Working language of the government
The language that the government uses to conduct business is always one of the lingua francas of a country. For example, although few people in Sudan can speak English, it is one of the government’s working languages, along with Arabic. Not all official languages are the working languages of governments.
Language of instruction in public education
Most of the time, the language of instruction in schools is one of the official languages. There are some exceptions however. In Ethiopia, the medium of instruction is English for high school and college. However, Aramaic is the official language and very few people can speak English. This is not the same as making students study a particular foreign language.
Lingua Franca commonly used between different ethnicities
In Namibia, Afrikaans is not the official language or taught in public schools. When Namibia became independent from South Africa, the government deliberately choose to become monolingual English speaking, but Afrikaans is still widely used between people of different ethnicities in the country.
Over 50% of the people in the country can speak the language
While some languages In Djibouti, Somali is not an official language, or taught in schools, however about 60% of the people there speak it.
In addition, the lingua franca can drastically change based on different regions within a country.

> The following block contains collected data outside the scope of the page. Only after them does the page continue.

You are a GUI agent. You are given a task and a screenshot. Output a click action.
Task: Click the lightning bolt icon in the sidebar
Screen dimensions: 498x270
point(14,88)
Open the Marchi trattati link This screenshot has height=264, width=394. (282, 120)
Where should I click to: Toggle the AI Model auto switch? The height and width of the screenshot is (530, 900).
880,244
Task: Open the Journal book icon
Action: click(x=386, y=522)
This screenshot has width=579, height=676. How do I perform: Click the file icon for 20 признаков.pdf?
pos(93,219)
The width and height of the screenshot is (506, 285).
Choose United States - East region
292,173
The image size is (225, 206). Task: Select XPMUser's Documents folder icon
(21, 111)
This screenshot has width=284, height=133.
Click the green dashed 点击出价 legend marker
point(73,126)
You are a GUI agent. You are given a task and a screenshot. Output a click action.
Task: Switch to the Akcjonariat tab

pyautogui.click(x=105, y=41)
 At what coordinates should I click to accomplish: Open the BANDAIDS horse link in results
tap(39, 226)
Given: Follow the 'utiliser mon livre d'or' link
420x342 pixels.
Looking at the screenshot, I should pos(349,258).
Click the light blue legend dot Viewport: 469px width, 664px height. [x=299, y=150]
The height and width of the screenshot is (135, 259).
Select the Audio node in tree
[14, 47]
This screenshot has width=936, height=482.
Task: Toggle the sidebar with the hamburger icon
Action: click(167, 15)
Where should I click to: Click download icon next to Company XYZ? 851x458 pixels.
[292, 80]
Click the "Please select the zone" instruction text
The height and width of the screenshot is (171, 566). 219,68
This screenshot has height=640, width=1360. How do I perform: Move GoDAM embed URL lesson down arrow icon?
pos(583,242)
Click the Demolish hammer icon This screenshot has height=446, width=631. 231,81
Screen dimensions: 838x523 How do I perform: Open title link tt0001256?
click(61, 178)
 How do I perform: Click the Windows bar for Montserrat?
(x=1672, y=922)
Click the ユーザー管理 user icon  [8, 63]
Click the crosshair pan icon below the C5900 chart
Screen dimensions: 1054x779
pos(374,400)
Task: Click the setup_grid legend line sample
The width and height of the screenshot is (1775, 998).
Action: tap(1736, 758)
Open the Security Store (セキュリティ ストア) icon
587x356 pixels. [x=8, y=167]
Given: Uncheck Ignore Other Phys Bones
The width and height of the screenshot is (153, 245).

For instance, in Canada, although French is one of the official languages, it is only truly the lingua franca in Quebec. Since Quebec is about 20% of the Canadian population, Canada is weighted as 80% English and 20% French in the lingua franca category. Another similar example is Cyprus, where Greek dominates but Turkish is mostly spoken in Northern Cyprus.
If the common language of a country is part of the same language family branch, it received half credit. For example, Portuguese, Spanish, French, Italian, and Romanian are fairly similar languages since they are part of the same Romance language branch of the Indo-European family.
Wikipedia and eLiguistics were the main sources of the data:
https://en.wikipedia.org/wiki/List_of_lingua_francas
http://www.elinguistics.net/Language_Evolutionary_Tree.html
Calculation Method
The languages and religions of two different countries are compared using the following method:
Example 1: In Estonia, 68.5% of people speak Estonian natively, while 29.6% speak Russian natively. Therefore, Estonia gets 0.7 Estonian points and 0.3 Russian points. In Lithuania, 82% of people speak Lithuanian natively, 8% speak Russian natively, and 5.6% speak Polish natively. Therefore, Lithuania gets 0.8 Lithuanian points, 0.1 Russian points, and 0.1 Polish points. When language in Estonia and Lithuania is compared, they get credit for just 0.1 out of 1.0 points, since so few people in Lithuania speak Estonian or Russian natively.
Example 2: Indonesia is 87% Muslim and 10% Christian, therefore it gets 0.9 Muslim points and 0.1 Christian points. Ethiopia is 67% Christian and 31% Muslim, therefore it gets 0.7 Christian points and 0.3 Muslim points. When religion in Indonesia and Ethiopia is compared, they receive credit for 0.3 points for Muslims and 0.1 for Christians, adding up to a total of 0.4 points out of 1.0 points.